This is a step forward but, as The Herald reports today, action must also be taken much closer to home. UK banks have set up tax avoidance schemes estimated to have cost the Exchequer more than £3bn.
HMRC is already investigating how to limit such schemes. However, experience suggests that new restrictions will be seen as a challenge to the creative ingenuity of accountants and tax lawyers. That is one reason to agree with the more straightforward approach by Lord McFall that tax avoidance schemes should no longer be any part of banking services. At a time when banking remains under close scrutiny, amid much public concern about reluctance to lend to home buyers and small businesses, continuing multi-million pound bonuses and the eventual return from reprivatisation of those bailed out by the taxpayer, his argument that specialist tax avoidance is not consistent with the purpose of banks should carry weight. Banks cannot hope to repair their damaged reputation with the tax-paying public as long as they regard finding ways to circumvent tax liabilities as a key part of their business.
We must await the report of the Parliamentary Banking Commission to know if Lord McFall's views are shared by the other members but his call for regulations which provide for greater individual responsibility and restrictions on when bonuses can be paid will be welcomed by bank customers who want bankers to be held to account.

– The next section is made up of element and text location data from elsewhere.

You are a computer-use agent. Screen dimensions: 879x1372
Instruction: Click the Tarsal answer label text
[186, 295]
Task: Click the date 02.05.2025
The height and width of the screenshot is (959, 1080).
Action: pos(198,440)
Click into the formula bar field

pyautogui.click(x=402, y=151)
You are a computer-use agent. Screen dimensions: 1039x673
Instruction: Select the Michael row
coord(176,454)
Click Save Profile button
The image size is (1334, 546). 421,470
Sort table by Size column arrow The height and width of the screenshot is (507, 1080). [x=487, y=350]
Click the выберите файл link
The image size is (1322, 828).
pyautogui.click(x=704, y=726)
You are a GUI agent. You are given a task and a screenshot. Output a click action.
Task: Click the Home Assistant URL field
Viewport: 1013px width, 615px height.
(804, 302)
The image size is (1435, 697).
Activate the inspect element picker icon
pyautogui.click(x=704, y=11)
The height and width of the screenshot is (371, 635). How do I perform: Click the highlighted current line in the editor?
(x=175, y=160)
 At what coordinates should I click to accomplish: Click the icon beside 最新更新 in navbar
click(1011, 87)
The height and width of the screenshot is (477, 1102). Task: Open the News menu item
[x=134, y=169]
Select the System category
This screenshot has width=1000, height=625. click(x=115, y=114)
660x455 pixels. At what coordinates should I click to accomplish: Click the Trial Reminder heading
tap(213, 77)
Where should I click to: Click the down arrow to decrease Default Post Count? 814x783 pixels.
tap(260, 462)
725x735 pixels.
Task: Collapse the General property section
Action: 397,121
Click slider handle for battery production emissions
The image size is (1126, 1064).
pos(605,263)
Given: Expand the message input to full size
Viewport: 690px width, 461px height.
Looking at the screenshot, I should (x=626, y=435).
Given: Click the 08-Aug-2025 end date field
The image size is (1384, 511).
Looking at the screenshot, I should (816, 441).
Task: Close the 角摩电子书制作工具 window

It is no coincidence that transparency is the theme of the G8 meeting. An important aspect of the dysfunctional international tax system is the effect on developing countries, particularly those whose natural resources are mined by global companies. In some cases a transparent system would provide far money than is currently delivered by the west in aid.
It cannot be unreasonable to require all multinational companies to report their profits, sales, and taxes paid on a country-by-country basis. By beginning the process of agreement on automatic exchange of tax information, the G8 can show that it is more than an economic talking shop for the leaders of rich Western countries and can make an impact on the lives of ordinary people.